Cardboard Companion: Mike Wazowski
My trial run using a Canary cardboard cutter was far more successful than I had expected, resulting in a little cardboard companion minion perched on my shoulder. I was extremely happy and joined this month's (Virtual) Wearables Wednesdays event at CRASHSpace to show off my minion as a wearable electronic project. And also to thank Barb (who usually attends the event) for telling me about the Canary cutter.
Barb immediately (and correctly) recognized the minion's eye as the Adafruit HalloWing default program. She had several sets of similar eyes on hand, some incorporated into projects, but all the units within reach came as pairs so there were no immediate advice on how to get my two units to synchronize. But by now I didn't really want to synchronize them anyway, because that would mean taking apart my minion which I'm not ready to do just yet.
So I asked the attendees what I should do with the other eye. People started brainstorming and tossing out ideas. They were fine ideas but they didn't capture me as much as when Liz said "Mike Wazowski". I said "Yes!" and got started immediately while the meeting was still underway. This is falling back on old patterns, as it is pretty typical for work to happen during non-virtual Wearables Wednesdays meet.
I found a picture of Mike Wazowski on the internet and traced out a rough outline on cardboard. For the minion I wanted to keep the eyehole small so none of the electronics are visible. For Mike I thought I'd explore how things looked if the eye hole was larger.

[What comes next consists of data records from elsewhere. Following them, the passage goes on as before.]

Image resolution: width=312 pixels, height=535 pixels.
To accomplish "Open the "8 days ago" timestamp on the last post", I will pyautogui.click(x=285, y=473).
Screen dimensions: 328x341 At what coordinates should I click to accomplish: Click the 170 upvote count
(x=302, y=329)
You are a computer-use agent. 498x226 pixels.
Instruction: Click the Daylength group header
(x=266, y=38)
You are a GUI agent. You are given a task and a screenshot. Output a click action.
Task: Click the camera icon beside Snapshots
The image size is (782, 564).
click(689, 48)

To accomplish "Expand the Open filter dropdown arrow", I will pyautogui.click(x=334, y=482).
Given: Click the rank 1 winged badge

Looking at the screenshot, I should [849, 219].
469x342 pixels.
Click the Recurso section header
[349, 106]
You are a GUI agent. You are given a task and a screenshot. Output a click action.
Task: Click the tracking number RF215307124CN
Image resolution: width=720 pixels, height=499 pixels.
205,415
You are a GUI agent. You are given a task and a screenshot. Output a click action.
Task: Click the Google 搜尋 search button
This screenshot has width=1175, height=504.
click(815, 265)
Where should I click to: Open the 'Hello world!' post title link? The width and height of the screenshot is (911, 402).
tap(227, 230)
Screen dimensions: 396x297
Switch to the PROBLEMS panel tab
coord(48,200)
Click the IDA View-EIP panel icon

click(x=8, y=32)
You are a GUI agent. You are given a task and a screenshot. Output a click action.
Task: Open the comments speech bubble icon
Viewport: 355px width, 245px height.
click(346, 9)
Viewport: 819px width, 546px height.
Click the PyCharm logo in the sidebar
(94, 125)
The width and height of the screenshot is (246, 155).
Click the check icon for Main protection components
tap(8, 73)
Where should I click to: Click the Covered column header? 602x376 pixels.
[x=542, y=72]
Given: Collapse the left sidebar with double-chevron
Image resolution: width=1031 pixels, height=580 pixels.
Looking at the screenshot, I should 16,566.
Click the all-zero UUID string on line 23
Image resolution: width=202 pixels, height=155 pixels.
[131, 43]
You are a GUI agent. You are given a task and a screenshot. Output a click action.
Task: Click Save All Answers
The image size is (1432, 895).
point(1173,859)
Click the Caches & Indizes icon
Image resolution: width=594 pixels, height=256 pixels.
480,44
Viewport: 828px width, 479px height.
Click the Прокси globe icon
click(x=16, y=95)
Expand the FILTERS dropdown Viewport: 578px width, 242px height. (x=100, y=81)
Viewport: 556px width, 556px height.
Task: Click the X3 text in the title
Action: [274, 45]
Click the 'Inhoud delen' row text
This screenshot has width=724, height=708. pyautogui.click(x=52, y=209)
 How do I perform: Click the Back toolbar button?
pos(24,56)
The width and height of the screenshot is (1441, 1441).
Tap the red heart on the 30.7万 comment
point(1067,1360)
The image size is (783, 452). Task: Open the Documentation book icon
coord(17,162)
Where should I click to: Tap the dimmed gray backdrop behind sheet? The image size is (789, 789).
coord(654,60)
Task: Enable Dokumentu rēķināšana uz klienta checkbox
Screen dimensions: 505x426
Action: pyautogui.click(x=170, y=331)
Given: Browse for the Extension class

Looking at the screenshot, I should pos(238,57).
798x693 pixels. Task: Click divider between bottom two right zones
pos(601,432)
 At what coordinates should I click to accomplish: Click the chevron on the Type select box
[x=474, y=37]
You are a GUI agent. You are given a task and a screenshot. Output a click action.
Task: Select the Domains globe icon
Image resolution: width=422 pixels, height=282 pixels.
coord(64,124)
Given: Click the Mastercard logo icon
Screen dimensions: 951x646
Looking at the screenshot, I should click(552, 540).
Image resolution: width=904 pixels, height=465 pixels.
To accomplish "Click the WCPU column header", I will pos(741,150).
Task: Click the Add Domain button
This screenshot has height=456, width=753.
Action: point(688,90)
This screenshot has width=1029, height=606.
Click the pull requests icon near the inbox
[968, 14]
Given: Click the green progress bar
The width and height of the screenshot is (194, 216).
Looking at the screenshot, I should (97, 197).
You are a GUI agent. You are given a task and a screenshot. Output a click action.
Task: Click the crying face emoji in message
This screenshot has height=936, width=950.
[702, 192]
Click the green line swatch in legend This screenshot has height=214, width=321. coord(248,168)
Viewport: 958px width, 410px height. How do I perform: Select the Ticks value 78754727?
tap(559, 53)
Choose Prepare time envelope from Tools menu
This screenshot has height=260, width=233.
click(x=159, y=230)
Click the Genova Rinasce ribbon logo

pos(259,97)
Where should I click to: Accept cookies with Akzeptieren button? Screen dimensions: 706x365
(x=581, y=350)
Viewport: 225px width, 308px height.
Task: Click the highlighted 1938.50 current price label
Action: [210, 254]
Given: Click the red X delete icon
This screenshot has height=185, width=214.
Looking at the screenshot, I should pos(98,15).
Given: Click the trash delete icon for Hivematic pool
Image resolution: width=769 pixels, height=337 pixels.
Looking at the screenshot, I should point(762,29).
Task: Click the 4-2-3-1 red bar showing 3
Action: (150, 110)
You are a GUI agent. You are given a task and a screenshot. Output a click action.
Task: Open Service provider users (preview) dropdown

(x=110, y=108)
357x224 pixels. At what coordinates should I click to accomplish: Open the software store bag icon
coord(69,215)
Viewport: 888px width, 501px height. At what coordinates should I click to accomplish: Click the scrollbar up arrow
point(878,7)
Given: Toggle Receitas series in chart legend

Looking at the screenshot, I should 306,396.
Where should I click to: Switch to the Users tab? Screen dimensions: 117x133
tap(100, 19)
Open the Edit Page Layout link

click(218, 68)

Once I had Mike cut out and popped my second HalloWing into the eyehole, I decided I did not like how it looked. I much preferred the minion approach where the circuit board was hidden. If I wanted to build a Mike Wazowski with a properly obscured HalloWing eye hole while still maintaining proportions, I will need to cut a smaller Mike. There's also a second reason to want a smaller Mike: this one is too wide to sit properly on my shoulder. Maybe someone with much broader shoulders can pull it off, but this Mike's butt is too wide for me to carry around.
I will abandon this cardboard cutout and stick "try again with smaller Mike" on the to-do list. This is the beauty of experimenting with cardboard: cost of failure is low, and speed of iteration is fast. I could very quickly follow up this abandoned project with an absurd project.